* PROBLEM *
Output, exactly and in full, only the lines from the one containing "The height and" to the last line of the data. Pictures should not appear.
════════
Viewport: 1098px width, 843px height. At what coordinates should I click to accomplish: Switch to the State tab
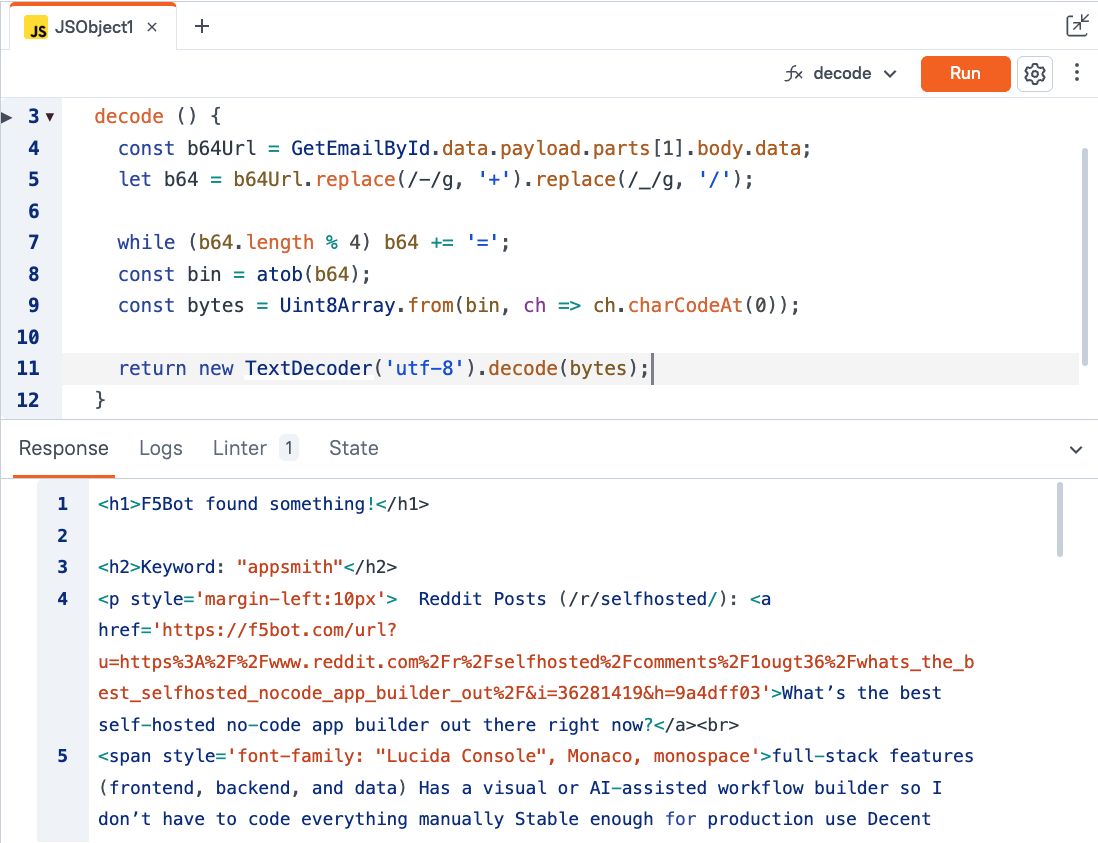tap(354, 448)
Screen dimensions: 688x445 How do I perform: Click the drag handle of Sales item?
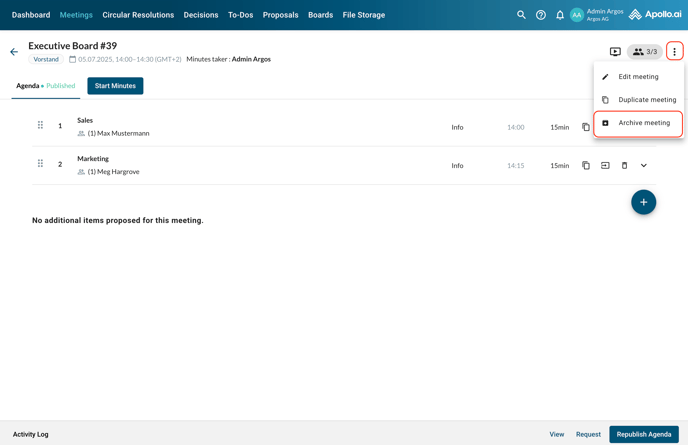coord(41,126)
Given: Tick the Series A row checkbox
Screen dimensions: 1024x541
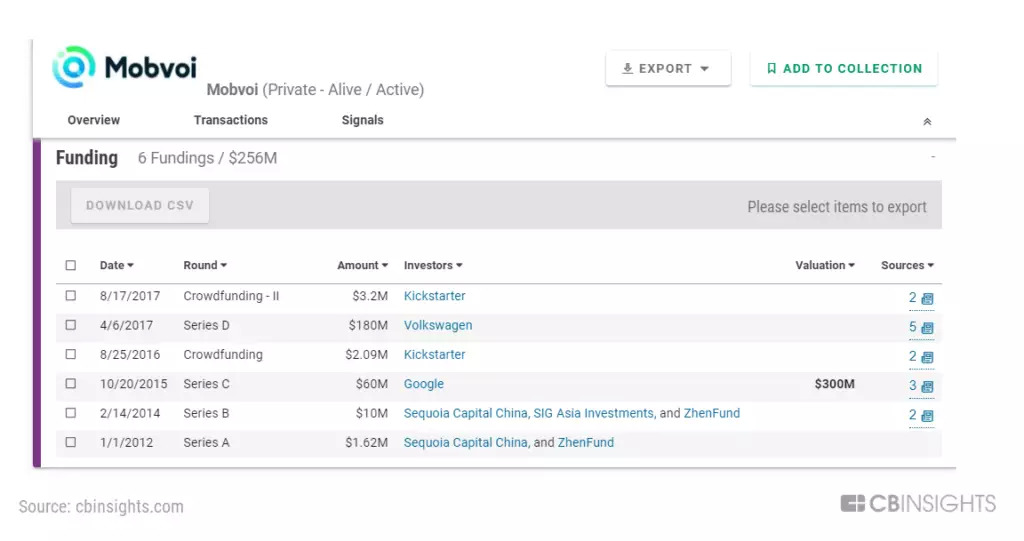Looking at the screenshot, I should pos(71,442).
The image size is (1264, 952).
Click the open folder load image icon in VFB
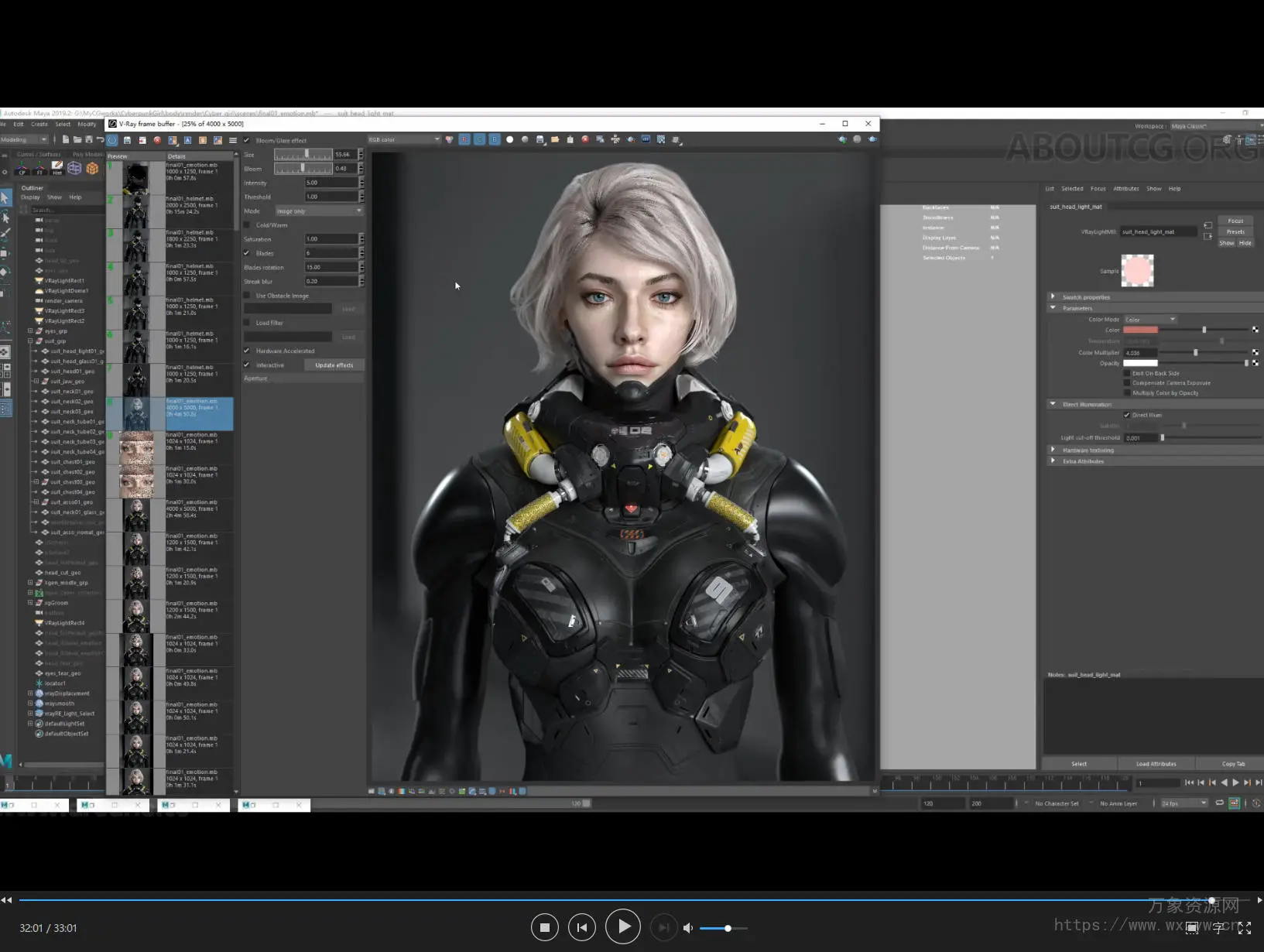[x=555, y=139]
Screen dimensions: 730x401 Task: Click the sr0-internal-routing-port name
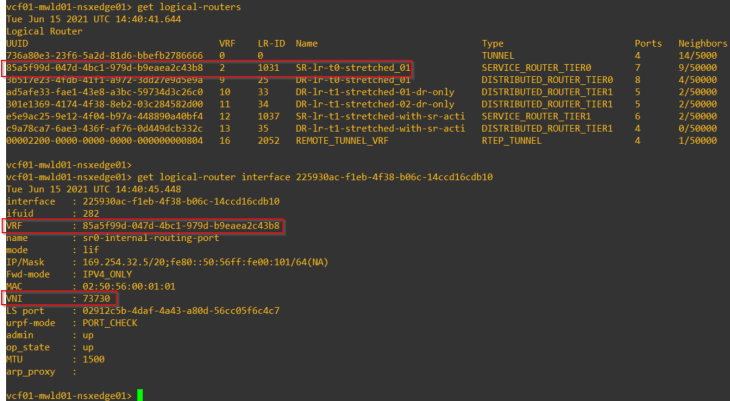pos(151,238)
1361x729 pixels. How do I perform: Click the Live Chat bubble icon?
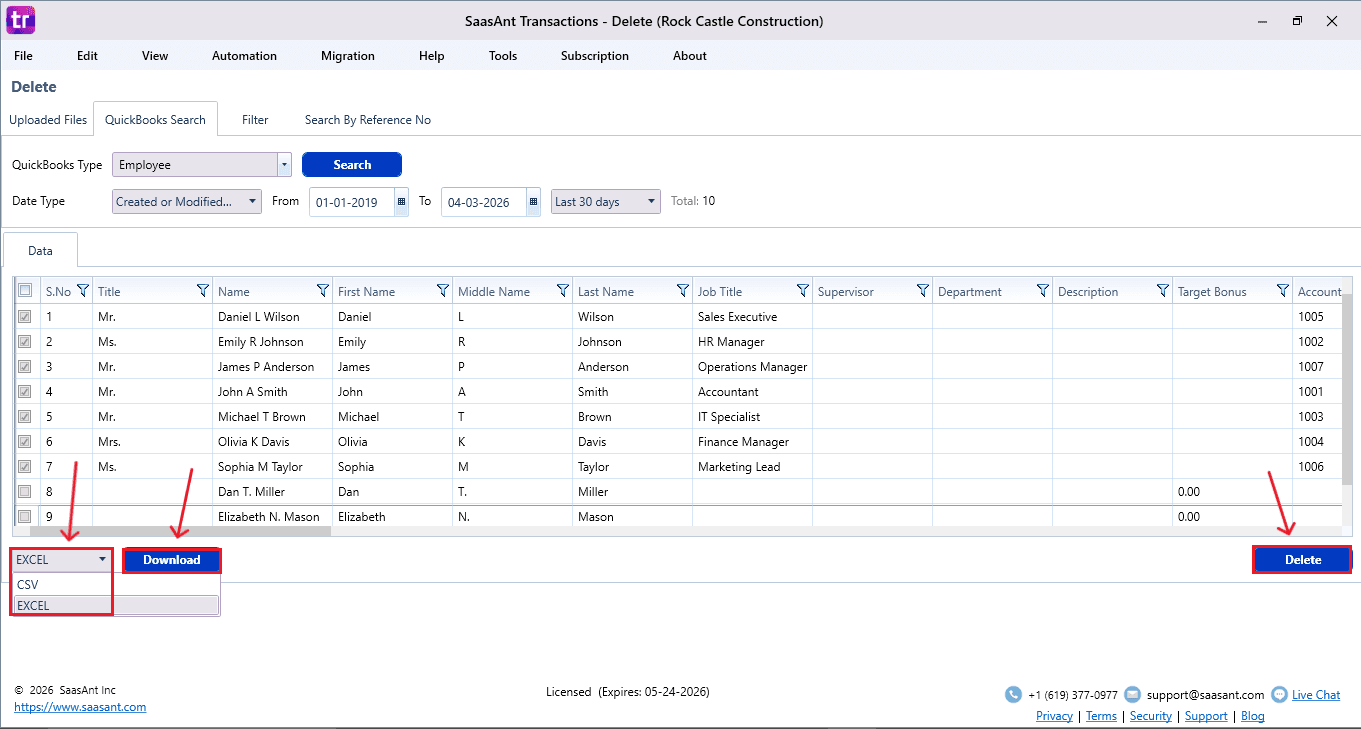(1279, 695)
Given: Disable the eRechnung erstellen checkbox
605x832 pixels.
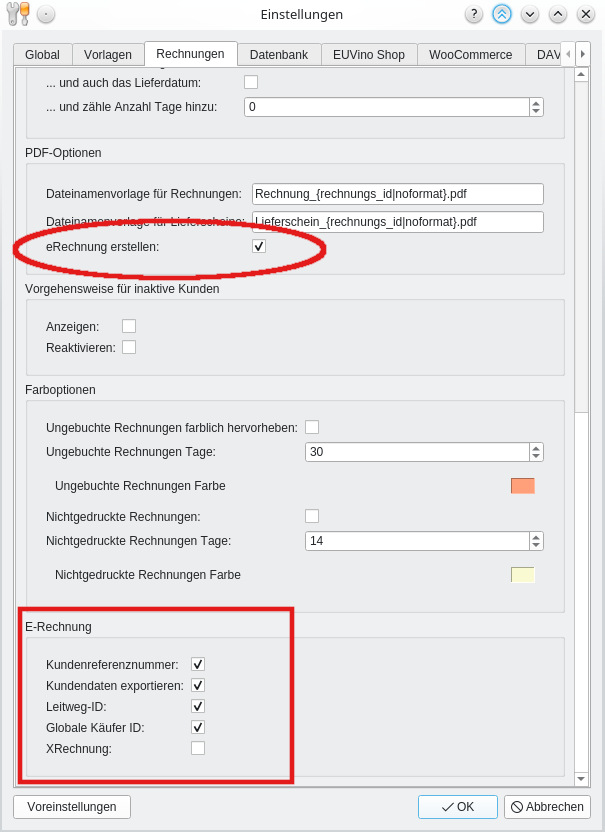Looking at the screenshot, I should point(259,246).
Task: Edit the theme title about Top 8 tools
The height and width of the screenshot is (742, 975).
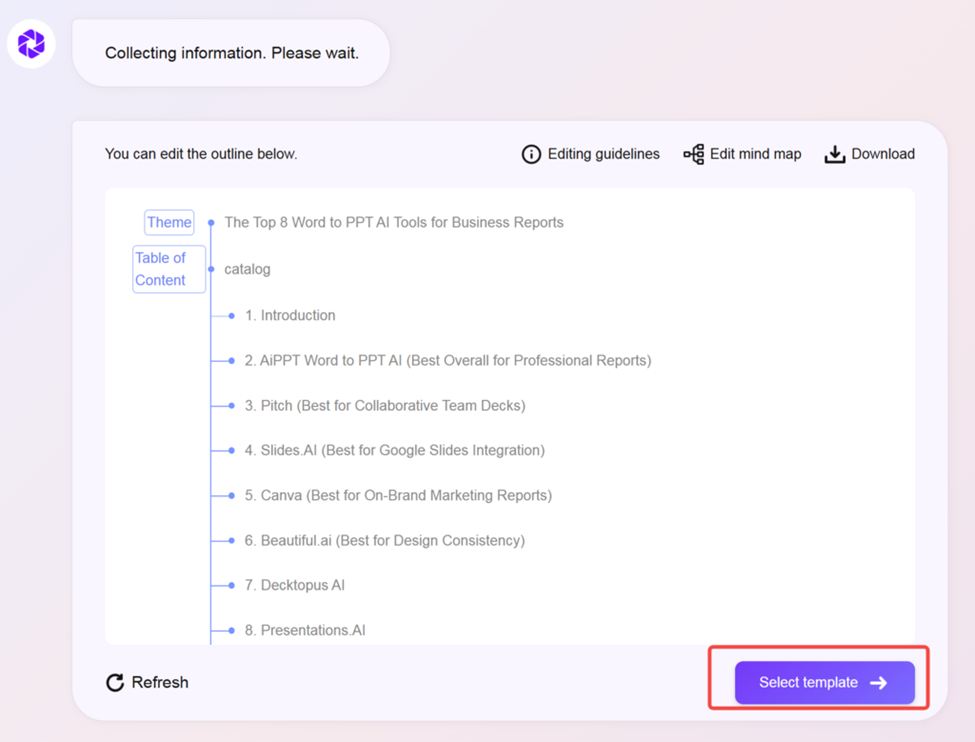Action: (394, 222)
════════
* OUTPUT OF THE EXERCISE *
The height and width of the screenshot is (742, 975).
Action: (394, 222)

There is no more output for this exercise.